>> Start Material for the task

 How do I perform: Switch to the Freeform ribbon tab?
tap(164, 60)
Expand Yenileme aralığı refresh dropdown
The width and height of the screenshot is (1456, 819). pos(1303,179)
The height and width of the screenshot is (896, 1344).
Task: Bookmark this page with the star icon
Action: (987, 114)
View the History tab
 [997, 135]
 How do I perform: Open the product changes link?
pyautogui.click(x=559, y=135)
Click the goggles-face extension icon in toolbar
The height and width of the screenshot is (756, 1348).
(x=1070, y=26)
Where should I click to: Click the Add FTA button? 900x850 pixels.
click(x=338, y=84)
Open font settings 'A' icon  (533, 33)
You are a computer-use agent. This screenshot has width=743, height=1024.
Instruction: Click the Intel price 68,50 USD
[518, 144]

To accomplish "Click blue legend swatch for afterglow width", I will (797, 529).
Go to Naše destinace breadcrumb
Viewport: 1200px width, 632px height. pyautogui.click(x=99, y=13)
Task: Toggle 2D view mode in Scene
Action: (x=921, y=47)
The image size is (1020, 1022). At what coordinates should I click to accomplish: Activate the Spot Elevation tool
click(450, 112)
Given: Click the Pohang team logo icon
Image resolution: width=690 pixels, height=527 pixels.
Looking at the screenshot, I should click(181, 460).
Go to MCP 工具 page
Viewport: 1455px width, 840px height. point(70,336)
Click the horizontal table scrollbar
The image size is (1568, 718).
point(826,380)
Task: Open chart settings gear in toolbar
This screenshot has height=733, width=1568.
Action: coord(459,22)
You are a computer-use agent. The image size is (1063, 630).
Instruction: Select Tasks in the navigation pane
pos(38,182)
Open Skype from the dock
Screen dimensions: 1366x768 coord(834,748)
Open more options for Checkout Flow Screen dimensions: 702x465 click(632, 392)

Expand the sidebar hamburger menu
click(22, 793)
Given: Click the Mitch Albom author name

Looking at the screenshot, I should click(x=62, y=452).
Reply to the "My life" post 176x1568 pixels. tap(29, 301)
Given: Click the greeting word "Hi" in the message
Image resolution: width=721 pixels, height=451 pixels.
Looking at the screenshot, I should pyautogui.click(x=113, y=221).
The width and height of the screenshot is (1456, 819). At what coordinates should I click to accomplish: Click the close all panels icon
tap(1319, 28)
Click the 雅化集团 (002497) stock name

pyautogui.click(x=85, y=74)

>> End Material for the task

Problem to solve:
Lay out every line of the dataset records above as a Markdown table with the columns Number and Record line, numbering the rows in order and omitting blank lines.

Exercise result:
| Number | Record line |
|---|---|
| 1 |  How do I perform: Switch to the Freeform ribbon tab? |
| 2 | tap(164, 60) |
| 3 | Expand Yenileme aralığı refresh dropdown |
| 4 | The width and height of the screenshot is (1456, 819). pos(1303,179) |
| 5 | The height and width of the screenshot is (896, 1344). |
| 6 | Task: Bookmark this page with the star icon |
| 7 | Action: (987, 114) |
| 8 | View the History tab |
| 9 |  [997, 135] |
| 10 |  How do I perform: Open the product changes link? |
| 11 | pyautogui.click(x=559, y=135) |
| 12 | Click the goggles-face extension icon in toolbar |
| 13 | The height and width of the screenshot is (756, 1348). |
| 14 | (x=1070, y=26) |
| 15 | Where should I click to: Click the Add FTA button? 900x850 pixels. |
| 16 | click(x=338, y=84) |
| 17 | Open font settings 'A' icon  (533, 33) |
| 18 | You are a computer-use agent. This screenshot has width=743, height=1024. |
| 19 | Instruction: Click the Intel price 68,50 USD |
| 20 | [518, 144] |
| 21 | To accomplish "Click blue legend swatch for afterglow width", I will (797, 529). |
| 22 | Go to Naše destinace breadcrumb |
| 23 | Viewport: 1200px width, 632px height. pyautogui.click(x=99, y=13) |
| 24 | Task: Toggle 2D view mode in Scene |
| 25 | Action: (x=921, y=47) |
| 26 | The image size is (1020, 1022). At what coordinates should I click to accomplish: Activate the Spot Elevation tool |
| 27 | click(450, 112) |
| 28 | Given: Click the Pohang team logo icon |
| 29 | Image resolution: width=690 pixels, height=527 pixels. |
| 30 | Looking at the screenshot, I should click(181, 460). |
| 31 | Go to MCP 工具 page |
| 32 | Viewport: 1455px width, 840px height. point(70,336) |
| 33 | Click the horizontal table scrollbar |
| 34 | The image size is (1568, 718). |
| 35 | point(826,380) |
| 36 | Task: Open chart settings gear in toolbar |
| 37 | This screenshot has height=733, width=1568. |
| 38 | Action: coord(459,22) |
| 39 | You are a computer-use agent. The image size is (1063, 630). |
| 40 | Instruction: Select Tasks in the navigation pane |
| 41 | pos(38,182) |
| 42 | Open Skype from the dock |
| 43 | Screen dimensions: 1366x768 coord(834,748) |
| 44 | Open more options for Checkout Flow Screen dimensions: 702x465 click(632, 392) |
| 45 | Expand the sidebar hamburger menu |
| 46 | click(22, 793) |
| 47 | Given: Click the Mitch Albom author name |
| 48 | Looking at the screenshot, I should click(x=62, y=452). |
| 49 | Reply to the "My life" post 176x1568 pixels. tap(29, 301) |
| 50 | Given: Click the greeting word "Hi" in the message |
| 51 | Image resolution: width=721 pixels, height=451 pixels. |
| 52 | Looking at the screenshot, I should pyautogui.click(x=113, y=221). |
| 53 | The width and height of the screenshot is (1456, 819). At what coordinates should I click to accomplish: Click the close all panels icon |
| 54 | tap(1319, 28) |
| 55 | Click the 雅化集团 (002497) stock name |
| 56 | pyautogui.click(x=85, y=74) |